Science contact: Phil Massey, Astronomer and LMI Principal Investigator, Lowell Observatory, 928-233-3264, phil.massey[at]lowell.edu
Science contact (alternative): Deidre Hunter, Astronomer, Deputy Director for Science and LMI co-Investigator, Lowell Observatory, 928-233-3225, deidre.hunter[at]lowell.edu
Media contact: Chuck Wendt, Deputy Director for Advancement, Lowell Observatory, 928-233-3201, cwendt[at]lowell.edu
About the Large Monolithic Imager (LMI)
Built at Lowell Observatory and funded by the National Science Foundation (NSF), the LMI is an all-purpose optical imager featuring a 36-megapixel CCD with a field of view nearly 13 arcminutes by 13 arcminutes. The LMI uses a single chip, which permits more efficient use of observing time (by not dithering), and far less reduction time, resulting in higher scientific throughput. The LMI will serve as the principal imager and workhorse instrument for the DCT, enabling studies from solar system to extragalactic objects. The instrument will allow the determination of the physical properties of comets and also provide the means of investigating the mass-luminosity relationship for both the highest and lowest mass stars. The LMI also sets a precedent for wide-field imaging with monolithic cameras, as well as for more efficient future mosaics. To maximize the field of view, the LMI is mounted at the straight-through position of the DCT’s Ritchey-Chretien instrument cube. The LMI CCD is a 6.1Kx6.1K 15-micron device produced by e2v, their first, with a high DQE 4-layer AR coating. The special coating makes the chip very sensitive over the entire visible spectrum, from the near ultraviolet to the near infrared. The LMI contains 18 filters, including broad-band and specialized interference filters.
About the Discovery Channel Telescope (DCT)
The Discovery Channel Telescope – built by Lowell Observatory near Flagstaff, Arizona – is among the most technically sophisticated ground-based telescopes of its size. The Telescope, the fifth largest telescope in the continental United States, is completed and being commissioned at a dark-sky site on the Coconino National Forest approximately 45 miles SSE of Flagstaff. The project is being undertaken in partnership with Discovery Communications. Construction and commissioning of the telescope and associated infrastructure will cost approximately $53 million. The telescope will significantly augment Lowell Observatory’s observational capability and enable pioneering studies in a number of important research areas. First light took place in May 2012. Institutional DCT partners include Boston University (in perpetuity), the University of Maryland, and the University of Toledo. For more information, please visit www.lowell.edu/dct.php.
About Lowell Observatory
Lowell Observatory is a private, non-profit research institution founded in 1894 by Percival Lowell.
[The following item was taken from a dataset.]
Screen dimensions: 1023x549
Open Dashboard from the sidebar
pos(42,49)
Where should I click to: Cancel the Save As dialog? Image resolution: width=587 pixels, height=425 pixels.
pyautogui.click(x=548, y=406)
The Observatory has been the site of many important findings including the discovery of the large recessional velocities (redshift) of galaxies by Vesto Slipher in 1912-1914 (a result that led ultimately to the realization the universe is expanding), and the discovery of Pluto by Clyde Tombaugh in 1930. Today, Lowell’s 20 astronomers use ground-based telescopes around the world, telescopes in space, and NASA planetary spacecraft to conduct research in diverse areas of astronomy and planetary science. The Observatory welcomes about 80,000 visitors each year to its Mars Hill campus in Flagstaff, Arizona for a variety of tours, telescope viewing, and special programs. Lowell Observatory currently has four research telescopes at its Anderson Mesa dark-sky site east of Flagstaff, and recently completed a four-meter class research telescope, the Discovery Channel Telescope. For more information, please visit www.lowell.edu.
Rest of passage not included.